« PLUS VITE pour vider l’Ile-de-France des populations précarisées », « PLUS HAUT vers l’exploitation des travailleurs sans papiers », « PLUS FORT dans la réponse sécuritaire contre les personnes à la rue »[1] pouvait-on lire sur les pancartes des militants réunis, dimanche 29 octobre dernier devant le bâtiment du Comité d’organisation des Jeux olympiques (Cojo) pour dénoncer le « revers de la médaille »[2] de l’organisation des JO à Paris.

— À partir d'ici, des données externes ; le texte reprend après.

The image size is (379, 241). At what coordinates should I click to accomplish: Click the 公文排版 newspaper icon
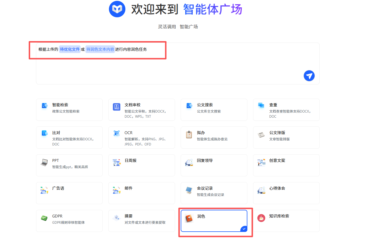[261, 135]
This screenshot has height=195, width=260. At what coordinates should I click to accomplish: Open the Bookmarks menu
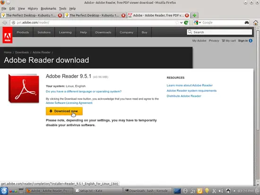tap(48, 8)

Dans une lettre ouverte adressée au Cojo, aux athlètes et aux fédérations, les plus de 70 organisations à l’origine de cette mobilisation[3] ont détaillé les raisons de leurs inquiétudes. Elles mettent en garde contre le risque avéré de « nettoyage social » des rues, consistant à vider Paris des personnes sans-abris, des campements de migrants, des populations Roms occupant des bidonvilles, des travailleuses du sexe….

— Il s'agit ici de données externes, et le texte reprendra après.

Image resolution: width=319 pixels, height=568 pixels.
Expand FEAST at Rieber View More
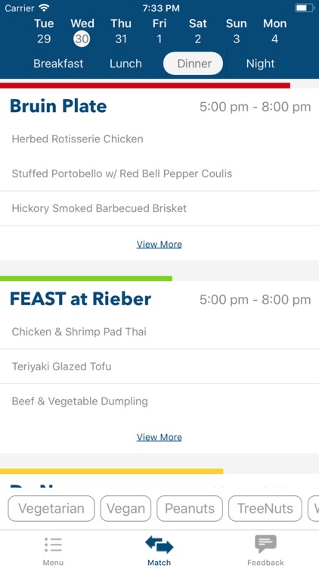click(x=160, y=437)
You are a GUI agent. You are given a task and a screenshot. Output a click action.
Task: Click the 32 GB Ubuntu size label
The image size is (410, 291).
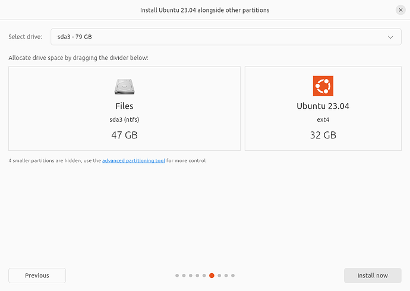tap(323, 135)
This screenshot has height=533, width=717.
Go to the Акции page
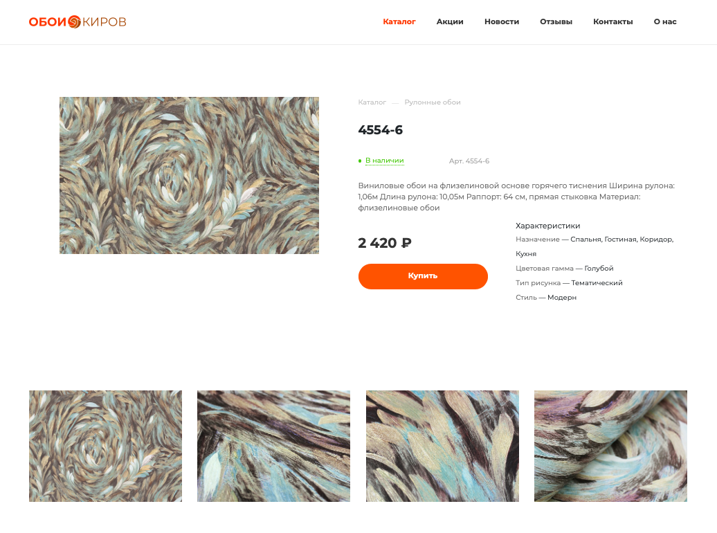tap(450, 22)
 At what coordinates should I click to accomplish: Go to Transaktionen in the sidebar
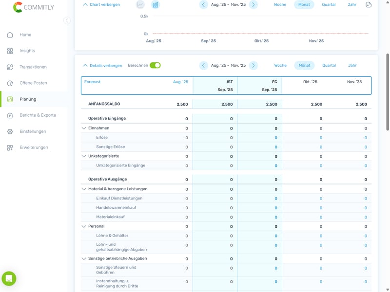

Alors que les JO de Paris se veulent « éthiques, responsables et durables », on recense de nombreuses mesures visant à désengorger la capitale des populations considérées comme indésirables : délogement des sans-abri, réduction des places d’hébergement d’urgence, fermeture des points d’accueil, diminution, voire tentative d’interdiction des distributions alimentaires… Depuis début septembre, plus de 1 700 personnes ont été transférées dans des « sas » d’hébergement d’urgence et temporaire en régions créés dans le but de vider l’Île-de-France. À ce titre, les associations pointent les conditions précaires des « mises à l’abri » aujourd’hui effectuées. Les demandeurs d’asile, réfugiés, mais également les sans-papiers (des personnes déjà déboutées), qui montent dans les bus et font l’objet d’un démantèlement de campement, ne sont aucunement informées des conditions d’accueil qui les attendent et perdent tout droit à l’hébergement si elles refusent ce qui leur est proposé. De plus, les associations s’inquiètent des effets de ce système, qui pourrait permettre selon elles de renvoyer dans leurs pays plus discrètement des migrants qui n’ont pas le droit de séjourner en France.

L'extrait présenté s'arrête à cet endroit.